4.2. Effect of TIF 16 on Tolaasin Channel

Ion channel formation by tolaasin was measured using the method described by Zakharian [25]. Briefly, a planar lipid bilayer, composed of phosphatidyl ethanolamine and phosphatidyl serine dissolved in n-decane (20 mg/mL) at a 1:1 ratio, was formed on a hole of 0.25 mm diameter made in a Delrin cup. Tolaasin was added to the cis chamber containing 100 mM KCl and 10 mM HEPES (pH 7.4). Channel recordings were measured under symmetric ionic conditions using the same buffer as the solution in the trans chamber. The solution in the cis chamber was connected to the bilayer via an Ag/AgCl electrode and an agar/KCl bridge and by recording the head-stage input of an Axopatch 1D amplifier (Axon Instruments, Foster City, CA, USA). The solution in the trans chamber was held at ground potential using the same electrode arrangement. Membrane currents were amplified with an Axopatch 1D amplifier and recorded on a VCR tape using a video tape recorder (SV-8200D, Samsung Electronics Co., Ltd., Suwon, Republic of Korea). The recorded current signals were filtered through a low-pass Bessel filter at 1 kHz (Dagan Corporation, Minneapolis, MN, USA). The filtered signals were digitized at 10 kHz by an Axolab 1100 interface (Axon Instruments, Foster City, CA, USA). Single-channel currents were analyzed using pClamp software (version 8.01, Axon Instruments).

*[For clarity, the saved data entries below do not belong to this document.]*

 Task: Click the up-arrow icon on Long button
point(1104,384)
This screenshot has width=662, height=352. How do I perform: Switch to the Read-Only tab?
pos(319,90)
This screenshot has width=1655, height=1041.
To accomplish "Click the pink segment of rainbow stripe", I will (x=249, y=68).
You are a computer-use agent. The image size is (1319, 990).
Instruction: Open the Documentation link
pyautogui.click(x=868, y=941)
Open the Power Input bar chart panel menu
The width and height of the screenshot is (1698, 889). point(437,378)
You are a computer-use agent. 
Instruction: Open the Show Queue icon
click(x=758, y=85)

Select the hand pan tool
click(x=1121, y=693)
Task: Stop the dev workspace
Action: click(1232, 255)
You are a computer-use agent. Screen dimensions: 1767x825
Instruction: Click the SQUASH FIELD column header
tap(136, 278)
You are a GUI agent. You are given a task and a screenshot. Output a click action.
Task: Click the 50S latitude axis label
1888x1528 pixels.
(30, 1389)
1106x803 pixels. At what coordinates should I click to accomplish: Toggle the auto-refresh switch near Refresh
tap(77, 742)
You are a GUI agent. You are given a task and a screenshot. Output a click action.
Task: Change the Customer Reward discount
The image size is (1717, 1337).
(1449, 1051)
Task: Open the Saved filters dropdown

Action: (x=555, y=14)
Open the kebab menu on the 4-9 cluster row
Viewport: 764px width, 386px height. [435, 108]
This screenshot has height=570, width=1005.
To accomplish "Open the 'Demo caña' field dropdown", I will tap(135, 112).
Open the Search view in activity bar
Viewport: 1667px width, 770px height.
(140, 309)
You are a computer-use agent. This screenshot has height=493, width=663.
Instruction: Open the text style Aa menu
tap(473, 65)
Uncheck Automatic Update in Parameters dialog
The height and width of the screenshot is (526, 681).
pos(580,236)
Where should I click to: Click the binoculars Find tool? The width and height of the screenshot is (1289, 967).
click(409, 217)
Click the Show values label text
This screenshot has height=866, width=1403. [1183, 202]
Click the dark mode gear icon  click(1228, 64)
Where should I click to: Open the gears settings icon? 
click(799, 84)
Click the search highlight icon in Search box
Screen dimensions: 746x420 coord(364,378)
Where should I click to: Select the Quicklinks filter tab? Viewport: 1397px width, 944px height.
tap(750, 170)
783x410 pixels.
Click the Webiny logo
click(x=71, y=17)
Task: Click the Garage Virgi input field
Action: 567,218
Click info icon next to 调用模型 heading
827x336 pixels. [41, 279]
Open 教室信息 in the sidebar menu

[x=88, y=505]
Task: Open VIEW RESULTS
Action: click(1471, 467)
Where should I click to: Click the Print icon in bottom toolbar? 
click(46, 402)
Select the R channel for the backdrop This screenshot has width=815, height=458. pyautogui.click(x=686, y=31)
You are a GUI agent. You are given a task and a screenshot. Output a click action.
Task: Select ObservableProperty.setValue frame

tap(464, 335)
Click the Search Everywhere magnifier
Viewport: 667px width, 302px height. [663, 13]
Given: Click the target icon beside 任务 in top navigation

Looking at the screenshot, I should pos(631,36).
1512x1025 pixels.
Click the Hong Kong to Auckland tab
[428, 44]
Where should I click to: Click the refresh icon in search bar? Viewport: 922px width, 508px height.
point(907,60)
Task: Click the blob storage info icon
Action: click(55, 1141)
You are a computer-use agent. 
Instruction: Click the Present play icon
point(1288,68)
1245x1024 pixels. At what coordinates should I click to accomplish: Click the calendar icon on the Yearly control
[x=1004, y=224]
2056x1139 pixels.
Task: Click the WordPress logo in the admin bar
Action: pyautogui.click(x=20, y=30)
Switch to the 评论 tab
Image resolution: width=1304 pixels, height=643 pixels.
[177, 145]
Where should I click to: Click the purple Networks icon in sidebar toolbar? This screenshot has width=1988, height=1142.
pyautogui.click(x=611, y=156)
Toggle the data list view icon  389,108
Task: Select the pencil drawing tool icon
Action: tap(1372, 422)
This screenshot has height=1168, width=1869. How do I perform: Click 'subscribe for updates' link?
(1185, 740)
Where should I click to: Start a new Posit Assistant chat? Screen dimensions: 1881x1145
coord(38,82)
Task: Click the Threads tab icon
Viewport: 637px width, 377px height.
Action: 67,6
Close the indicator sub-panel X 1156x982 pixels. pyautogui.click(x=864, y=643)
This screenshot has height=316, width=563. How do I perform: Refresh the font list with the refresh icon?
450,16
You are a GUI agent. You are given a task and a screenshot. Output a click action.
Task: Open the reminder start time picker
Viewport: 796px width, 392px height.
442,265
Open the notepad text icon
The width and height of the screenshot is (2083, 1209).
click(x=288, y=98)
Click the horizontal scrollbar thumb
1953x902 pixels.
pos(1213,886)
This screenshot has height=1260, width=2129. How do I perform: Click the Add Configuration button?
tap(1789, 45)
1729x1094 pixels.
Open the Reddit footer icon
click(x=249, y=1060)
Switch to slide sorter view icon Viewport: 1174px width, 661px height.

When the tolaasin channel was formed, the inhibitory effects of Zn²⁺ and TIF 16 were recorded and analyzed by adding 1 mM ZnCl₂ and 30 mM TIF 16, respectively.

4.3. Effects of TIF 16 on Oyster Mushroom Cultivation

Seedlings of oyster mushrooms were cultivated in 1 m wide and 2 m long beds filled with sterilized sawdust medium. After three weeks, once the beds were fully covered with mycelia, the temperature in the cultivation house was lowered to below 18 °C to induce development of the fruiting body. The cultivation bed was divided into three sections: control, P. tolaasii (culture supernatant), and P. tolaasii+TIF 16. Each treatment was sprayed 2–3 times on the fruiting bodies. TIF 16 of 10⁻⁴ M was used, as this was the concentration found not to affect the growth of the fruiting bodies. Acrylic plate walls with a 20 cm height were installed to minimize disturbance between the three sections.